Hacking strength: Gaining muscle with least resistance

Least resistance

  1. Reduce transaction costs to engaging in productive behavior
  2. Erect transaction cost to engaging counter-productive behavior
  3. Minimize opportunity cost. Do what you’re best doing, and partner with specialists when you need to do something else

Growing muscles

  1. To gain weight, you must eat more calories than you burn.
  2. When you gain weight, some will be fat and some will be muscle.
  3. To gain muscle, you must eat protein.
  4. To boost the ratio of muscle to fat gain, you must exercise.
  5. To gain muscle and strength, you must engage in resistance exercise.
  6. To prioritize strength over size gains, aim for 2-6 repetitions per exercise, where failure occurs on the last repetition.
  7. To prioritize size over strength gains, aim for 8-12 repetitions per exercise, where failure occurs on the last repetition.
  8. To maximize gains per unit of exercise, do not work the same muscle group two days in a row.

Basic Rules

  1. To continue gaining strength, you must increase resistance.
  2. To optimize strength and size gains, vary repetitions over time.
  3. To improve bodyfat percentage and gain weight, you must cycle through phases of gaining muscle and losing fat.
  4. Rest thoroughly.

Form the habit first

  • Developing an exercise habit is more important than the specific exercise you do.
  • Do it on three non-consecutive days a week for about half an hour.
  • Eat protein every meal, and before and after exercise
    • 0.8 – 2 grams per kilogram of bodyweight per day
    • Hydrolized whey, “pre-digested.”
  • While gaining weight, I aim for about 20 sets of 8-12 reps to failure.
  • While cutting fat, I aim for about 15 sets of 4-8 reps to failure.
  • If it can handle more sets, do more sets.

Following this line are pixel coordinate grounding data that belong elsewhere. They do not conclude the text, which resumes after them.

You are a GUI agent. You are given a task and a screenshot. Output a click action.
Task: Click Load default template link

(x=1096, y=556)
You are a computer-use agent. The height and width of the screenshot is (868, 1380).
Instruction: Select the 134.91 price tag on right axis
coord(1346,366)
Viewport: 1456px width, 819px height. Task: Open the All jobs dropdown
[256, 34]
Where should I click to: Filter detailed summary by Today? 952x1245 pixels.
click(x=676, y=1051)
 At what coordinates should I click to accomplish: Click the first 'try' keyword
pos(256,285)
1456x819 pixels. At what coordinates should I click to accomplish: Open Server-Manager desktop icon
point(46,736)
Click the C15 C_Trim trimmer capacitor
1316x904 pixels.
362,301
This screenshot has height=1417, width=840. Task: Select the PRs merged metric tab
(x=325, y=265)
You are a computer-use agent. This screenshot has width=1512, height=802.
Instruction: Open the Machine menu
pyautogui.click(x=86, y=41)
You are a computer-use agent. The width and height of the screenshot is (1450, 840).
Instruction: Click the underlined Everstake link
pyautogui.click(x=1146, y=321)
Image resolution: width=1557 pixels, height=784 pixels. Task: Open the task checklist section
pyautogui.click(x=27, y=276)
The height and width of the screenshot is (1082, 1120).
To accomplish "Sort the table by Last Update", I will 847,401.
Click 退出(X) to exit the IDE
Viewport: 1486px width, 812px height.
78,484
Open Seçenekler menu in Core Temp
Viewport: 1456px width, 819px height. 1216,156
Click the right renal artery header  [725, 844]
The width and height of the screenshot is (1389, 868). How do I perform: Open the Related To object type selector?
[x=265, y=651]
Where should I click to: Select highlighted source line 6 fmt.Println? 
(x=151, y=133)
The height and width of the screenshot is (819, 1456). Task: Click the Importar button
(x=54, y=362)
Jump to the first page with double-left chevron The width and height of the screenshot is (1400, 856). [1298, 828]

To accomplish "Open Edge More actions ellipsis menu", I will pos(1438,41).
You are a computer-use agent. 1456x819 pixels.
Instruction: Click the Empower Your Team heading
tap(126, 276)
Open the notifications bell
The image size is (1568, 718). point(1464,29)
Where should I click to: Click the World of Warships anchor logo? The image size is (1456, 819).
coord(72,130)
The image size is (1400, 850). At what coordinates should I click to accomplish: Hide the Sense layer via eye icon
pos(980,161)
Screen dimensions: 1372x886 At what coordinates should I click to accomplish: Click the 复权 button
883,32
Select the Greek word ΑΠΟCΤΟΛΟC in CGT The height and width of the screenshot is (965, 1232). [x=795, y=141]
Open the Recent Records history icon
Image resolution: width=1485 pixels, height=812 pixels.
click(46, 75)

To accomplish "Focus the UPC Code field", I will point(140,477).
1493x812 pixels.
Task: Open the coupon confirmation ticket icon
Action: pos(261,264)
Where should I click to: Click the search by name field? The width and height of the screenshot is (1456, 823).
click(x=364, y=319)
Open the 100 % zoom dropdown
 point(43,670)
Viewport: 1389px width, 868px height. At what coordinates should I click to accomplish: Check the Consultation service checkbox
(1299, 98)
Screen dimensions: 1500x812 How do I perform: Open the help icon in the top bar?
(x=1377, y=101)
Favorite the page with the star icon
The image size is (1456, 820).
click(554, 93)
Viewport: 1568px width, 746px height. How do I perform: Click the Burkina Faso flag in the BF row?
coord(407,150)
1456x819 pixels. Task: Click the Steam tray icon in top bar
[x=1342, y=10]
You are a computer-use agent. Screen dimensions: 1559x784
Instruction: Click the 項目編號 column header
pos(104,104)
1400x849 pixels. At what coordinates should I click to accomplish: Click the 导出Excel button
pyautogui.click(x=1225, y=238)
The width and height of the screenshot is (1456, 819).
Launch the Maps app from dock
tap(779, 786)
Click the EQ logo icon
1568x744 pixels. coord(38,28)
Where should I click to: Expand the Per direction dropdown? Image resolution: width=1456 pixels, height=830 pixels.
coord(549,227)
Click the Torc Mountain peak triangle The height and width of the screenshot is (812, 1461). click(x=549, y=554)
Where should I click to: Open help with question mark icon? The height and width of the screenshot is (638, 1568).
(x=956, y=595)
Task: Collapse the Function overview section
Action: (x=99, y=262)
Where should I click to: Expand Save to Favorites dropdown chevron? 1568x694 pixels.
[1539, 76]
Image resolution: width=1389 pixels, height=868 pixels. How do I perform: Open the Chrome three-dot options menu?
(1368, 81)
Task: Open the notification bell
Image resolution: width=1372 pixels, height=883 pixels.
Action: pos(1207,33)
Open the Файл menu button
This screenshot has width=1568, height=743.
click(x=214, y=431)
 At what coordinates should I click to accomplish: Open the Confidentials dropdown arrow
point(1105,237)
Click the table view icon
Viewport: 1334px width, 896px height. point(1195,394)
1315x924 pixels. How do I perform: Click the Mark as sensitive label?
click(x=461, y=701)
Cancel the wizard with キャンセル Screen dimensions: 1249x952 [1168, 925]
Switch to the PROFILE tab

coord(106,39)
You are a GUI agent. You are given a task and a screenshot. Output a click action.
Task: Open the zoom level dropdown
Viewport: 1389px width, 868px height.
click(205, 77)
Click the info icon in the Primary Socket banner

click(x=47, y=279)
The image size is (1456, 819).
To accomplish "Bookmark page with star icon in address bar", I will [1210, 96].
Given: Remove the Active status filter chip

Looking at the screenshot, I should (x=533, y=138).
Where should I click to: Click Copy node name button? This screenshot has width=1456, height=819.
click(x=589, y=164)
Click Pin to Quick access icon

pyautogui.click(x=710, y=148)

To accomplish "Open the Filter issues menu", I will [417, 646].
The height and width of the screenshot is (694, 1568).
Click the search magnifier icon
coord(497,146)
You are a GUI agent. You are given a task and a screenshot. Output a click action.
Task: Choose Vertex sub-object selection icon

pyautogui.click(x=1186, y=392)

If you’re sore days later, do less.


  • Creatine
  • Whey Protein
  • Vitamin D

Measuring progress

  • Keep a spreadsheet to track 1, 5, 8, 10 and 12 rep maximums.
  • Record the weight at which the muscle fails for the given number of reps.
  • Track maximums to ensure progressive overload.

If you hit 12 reps, it’s time to increase the weight.